Mr Webster stressed: “If we don’t get the acute stuff sorted, other efforts will all be wasted. There’s not been a political narrative about integrating care since Ara Darzi left the DH.”
Mr Hopson suggested that while that’s true, “red, yellow and blue are all groping for it. The politics is important.”
Mr Fagge stressed the importance of scale and pace: “Incremental approaches take a long timescale. Pace requires a strong national narrative.”
“Or a strong system narrative,” replied Ms Dover.
Dr Newbold added: “The problem’s not about acute providers; it’s that we need a new model of care. Regarding a narrative, we all - including the public - need a story of where we’re trying to reach.”
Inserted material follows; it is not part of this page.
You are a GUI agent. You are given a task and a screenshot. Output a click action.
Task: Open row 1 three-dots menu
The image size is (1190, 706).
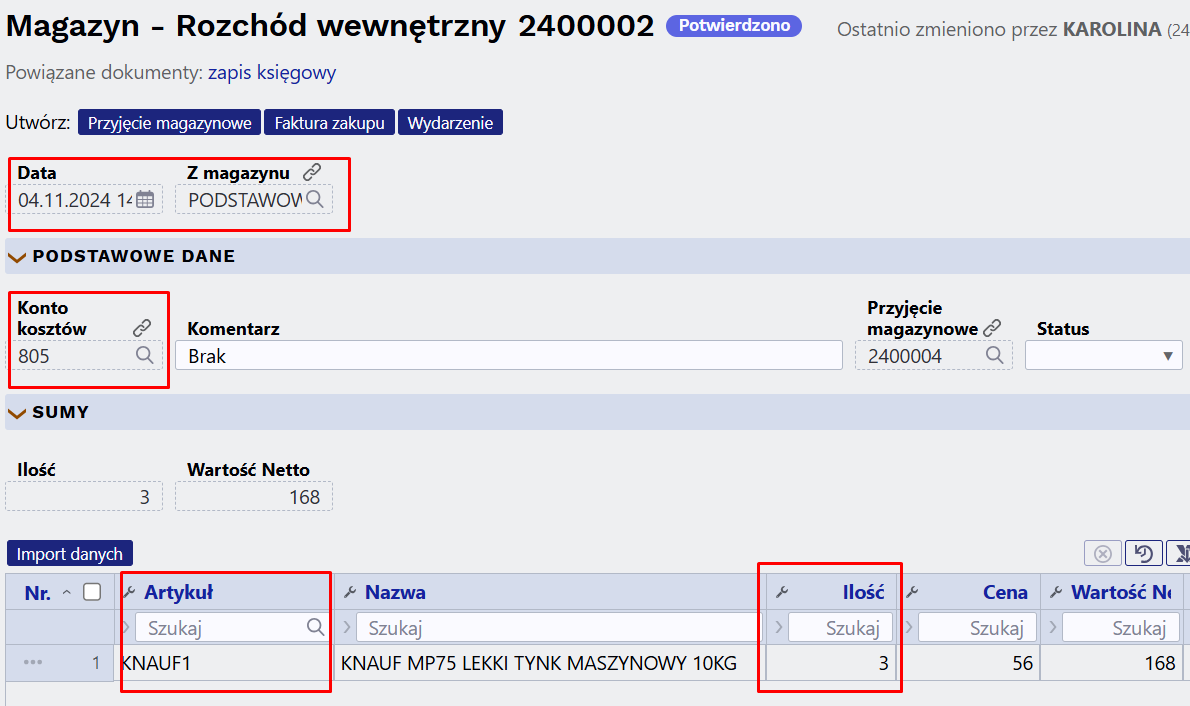tap(33, 662)

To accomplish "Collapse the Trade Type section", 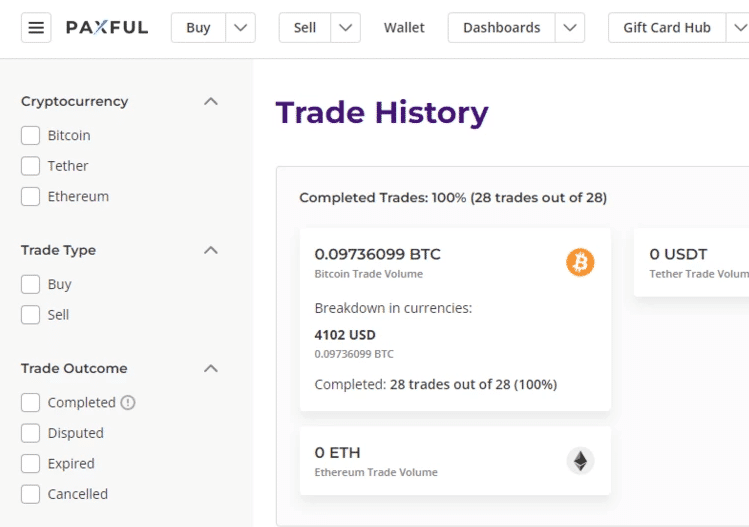I will (210, 250).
While Ms Dover felt it would be good to have that, she added: “We can get a long way with system narrative and leadership from the people round this table. If we have a common case for change, that’s a narrative. Then, if we mobilise resources accordingly and identify our first steps, that’s likely to work.”
Mr Bull emphasised: “There remains a national role to give people freedom to exercise local leadership, enabling them to do things that fit in a locality, rather than be constrained by tonal expectations of how care is organised.”
Mr Webster added: “The narrative mustn’t pit us against each other ‘acute bad, community good’, which you can get, especially with local politicians.”
Mr Hopson suggested this “shows a need to get local leaders to form a federation”.
He said: “Currently, leaders can get away with not doing that, hence fragmentation between acutes, CCGs, local authorities, community, mental heath and ambulance trusts. Until the system says ‘that’s unacceptable’, we won’t improve frail elderly care at scale and pace. We need sticks and carrots to ensure fragmented, silo-ised care isn’t acceptable.”